Wednesday 22 May 2024

Written by the curator of Scottish history collections at National Museums Scotland, this book is a highly original account full of new information from contemporary letters, newspapers, novels and paintings. It is essential for anyone interested in jewellery and wearable ornaments or in Scotland’s cultural history – from developments in geology which prompted discoveries of wonderfully coloured stones, to the political landscape that helped these materials to become powerful receptacles of meaning and memory.

Five chapters create a seamless narrative. In the first the author discusses the processes of making. The second sheds new light on the familiar copies of historic jewels by seeking to understand them from the makers’ point of view, as newly crafted relics of Scotland’s past.

The third chapter reveals the importance of native silver and gold.

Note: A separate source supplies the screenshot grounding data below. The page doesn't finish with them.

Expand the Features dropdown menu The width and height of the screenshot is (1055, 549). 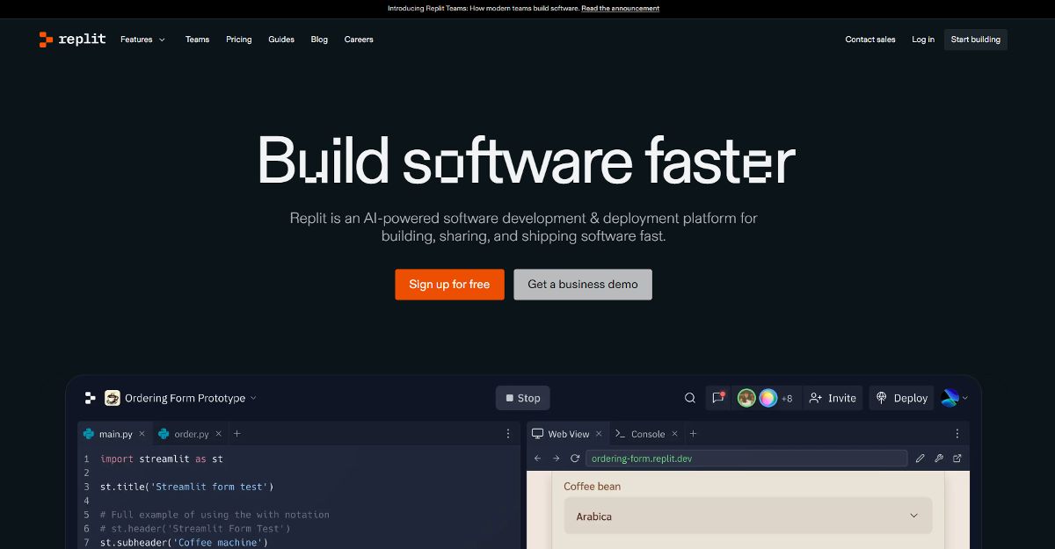142,40
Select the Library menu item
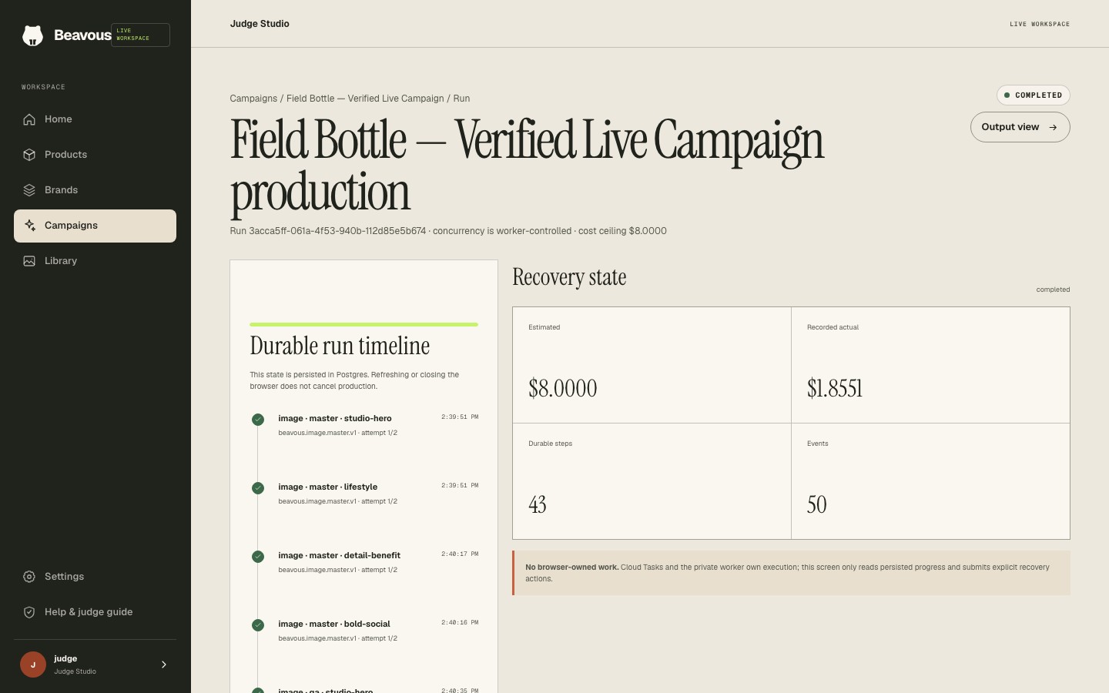The width and height of the screenshot is (1109, 693). tap(95, 261)
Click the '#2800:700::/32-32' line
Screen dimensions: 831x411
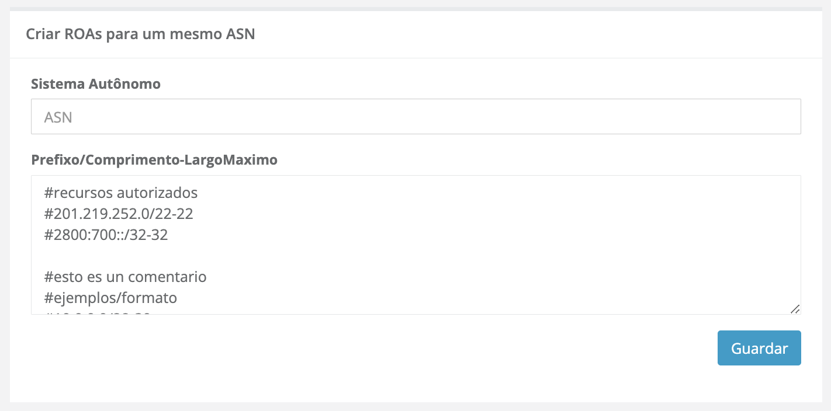[106, 235]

We learn about the brief one-year gold rush in Sutherland in 1869–70, the Duke of Sutherland’s introduction of licenses to curb the invasion by foreign prospectors and his ending of it due to the disruption of fishing, game-stalking and sheep-raising.

Tensions between land use, nature’s gifts and the exhaustion of supplies is one of the themes of chapter four, which covers Scottish ‘pebbles’; there is much that is new here. Even the word ‘pebble’ ignores their beauty, the work involved in slicing and polishing them to release their colour, the knowledge required to source them, and the trade networks that linked rural landscapes with urban specialist lapidary workshops. The author skilfully shows how scientific advances were intertwined with personal experience of landscape. The final chapter deals with living things, in particular the afterlives of Scottish freshwater pearls.

An introduction and conclusion complete the text, with full notes and bibliography. The book bears a seemingly hefty price tag for a small octavo format but this compellingly written and well-illustrated book is unquestionably worth the outlay.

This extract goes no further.